Según los resultados de la investigación “Evaluación de la actividad ansiolítica y antidepresiva de extractos de Agastache mexicana y su compuesto principal kaempferitrina, así como su efecto sobre el eje hipotálamo-hipófisis-adrenal”, realizada por el grupo de neurofarmacología de la UNAM, los extractos de la planta ejercen efectos medibles en modelos animales.

El estudio documenta que la administración de kaempferitrina conduce a una disminución de los niveles de glucocorticoides bajo condiciones de laboratorio.

En paralelo, el Instituto Politécnico Nacional desarrolló el estudio “Actividad neuroprotectora y ansiolítica de Agastache mexicana: estudios fitoquímicos y bioquímicos en el sistema nervioso central”, donde se profundiza en el efecto de los flavonoides de la planta.

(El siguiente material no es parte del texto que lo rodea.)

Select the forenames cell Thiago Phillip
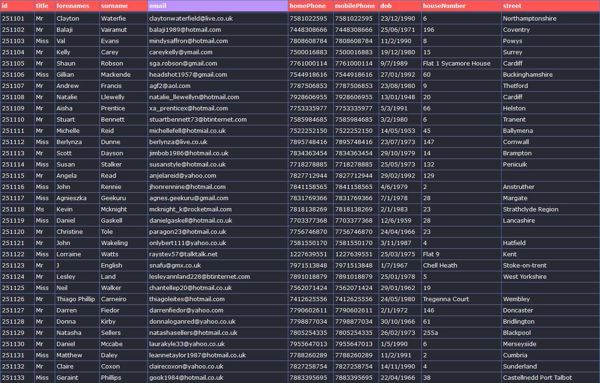The width and height of the screenshot is (600, 383). (77, 299)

Los experimentos en animales muestran una disminución de la corticosterona y una mejora en indicadores de bienestar conductual.

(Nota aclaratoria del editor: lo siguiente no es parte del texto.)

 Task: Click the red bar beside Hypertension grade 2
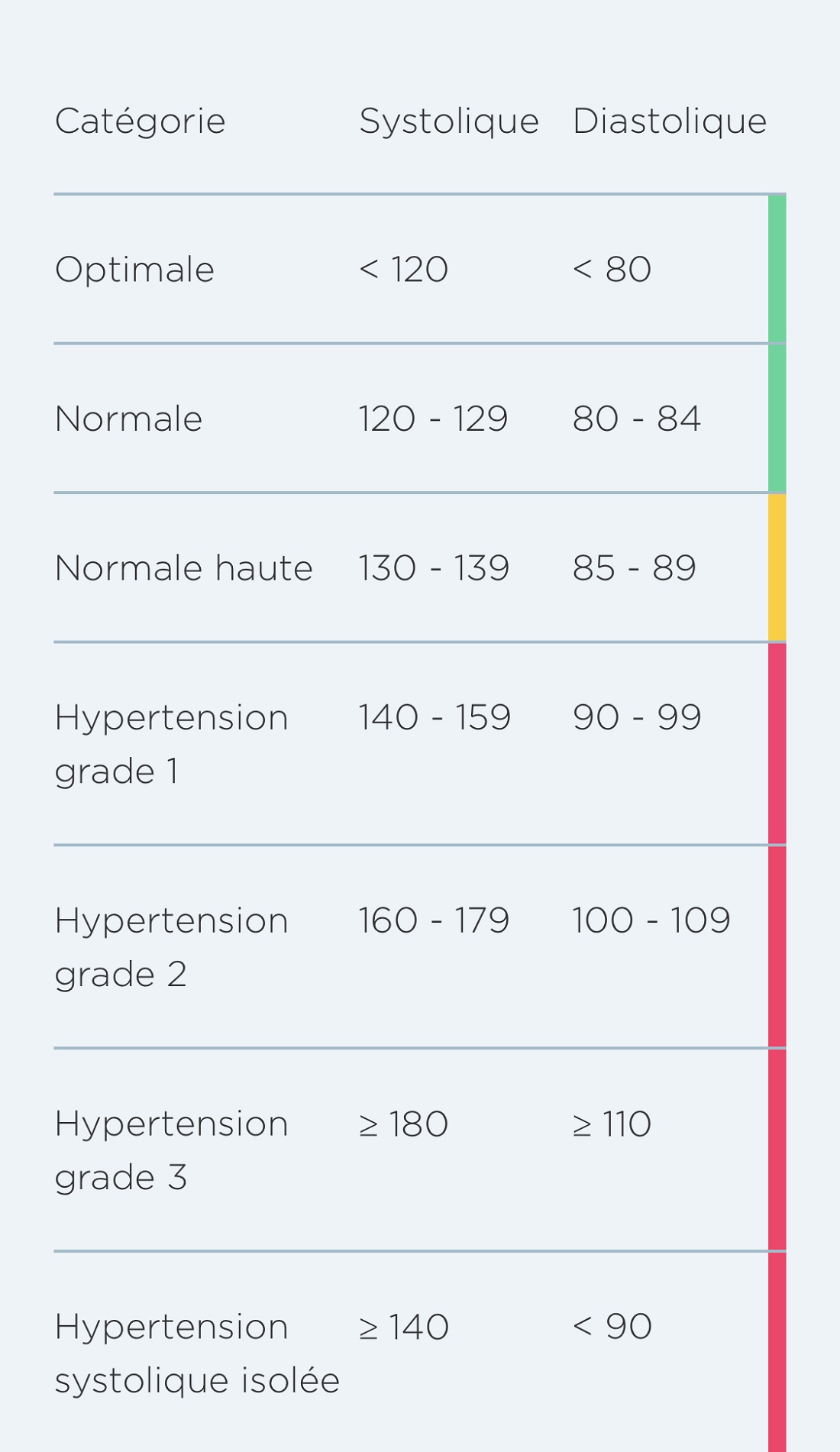pos(777,946)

El equipo del IPN reporta que la planta potencia la eficacia de fármacos antidepresivos convencionales en combinación, permitiendo reducir dosis y efectos adversos.

Los artículos mencionados, sin embargo, no se encuentran disponibles en revistas científicas de acceso abierto ni en repositorios públicos universitarios.

Hasta la fecha, tampoco existen autorizaciones oficiales por parte de la Cofepris para el uso de extractos de Agastache mexicana como medicamento en humanos.

Hombre de mediana edad con camisa de jean, sentado frente a un portátil, se toca el puente de la nariz. En el escritorio hay un vaso de café y gafas.
Científicos de la UNAM y el IPN analizan el toronjil mexicano por su posible efecto sobre el cortisol y el equilibrio del estrés. (Imagen Ilustrativa Infobae)

Dermatología y aplicaciones neurocosméticas

El toronjil mexicano también ha sido analizado en el ámbito de la dermatología.

Ensayos clínicos realizados por laboratorios de biotecnología en colaboración con equipos dermatológicos documentan la eficacia de extractos estandarizados en productos tópicos.

En modelos experimentales, la aplicación regular produce una reducción del enrojecimiento y mejora la hidratación de la piel, asociada a la inhibición de la enzima que activa el cortisol localmente.

Los resultados de estos ensayos han permitido que la planta se utilice en formulaciones orientadas a la neurocosmética, una disciplina que explora la relación entre el estrés y la salud cutánea.

Los estudios revisados señalan que, hasta ahora, los beneficios se han documentado principalmente en ensayos de laboratorio y en pruebas limitadas, sin evidencia concluyente en humanos a gran escala.

Limitaciones y advertencias sobre el uso terapéutico

La evidencia científica disponible sobre el toronjil mexicano proviene mayormente de estudios preclínicos.

No existen ensayos clínicos de fase III en humanos publicados en revistas arbitradas que respalden su uso terapéutico como ansiolítico o antidepresivo.

La Cofepris no ha autorizado el uso de esta planta como fitofármaco para tratar padecimientos de salud mental o dermatológicos.

La UNAM y el IPN enfatizan que el uso de hierbas medicinales debe realizarse bajo supervisión profesional.

El consumo de extractos de Agastache mexicana como sustituto de tratamientos médicos convencionales no cuenta con aval oficial ni estudios clínicos suficientes para garantizar seguridad o eficacia en humanos.

Primer plano de una planta de toronjil con hojas verdes texturizadas y pequeñas flores amarillo pálido en una maceta de terracota sobre un alféizar blanco.
El uso de hierbas medicinales debe realizarse bajo supervisión profesional. (Imagen Ilustrativa Infobae)

De la tradición a la investigación científica

El toronjil mexicano representa un ejemplo de cómo el conocimiento tradicional puede ser objeto de investigación científica rigurosa.

En los mercados y la herbolaria mexicana, la planta se ha usado por generaciones para aliviar síntomas relacionados con el estrés.

Los estudios universitarios aportan datos sobre los mecanismos de acción en modelos animales, pero la aplicación en humanos requiere investigaciones clínicas más amplias y regulación sanitaria específica.

La recomendación de especialistas es consultar siempre a profesionales de la salud antes de emplear cualquier remedio herbolario, y no sustituir tratamientos médicos por productos que no han sido validados oficialmente.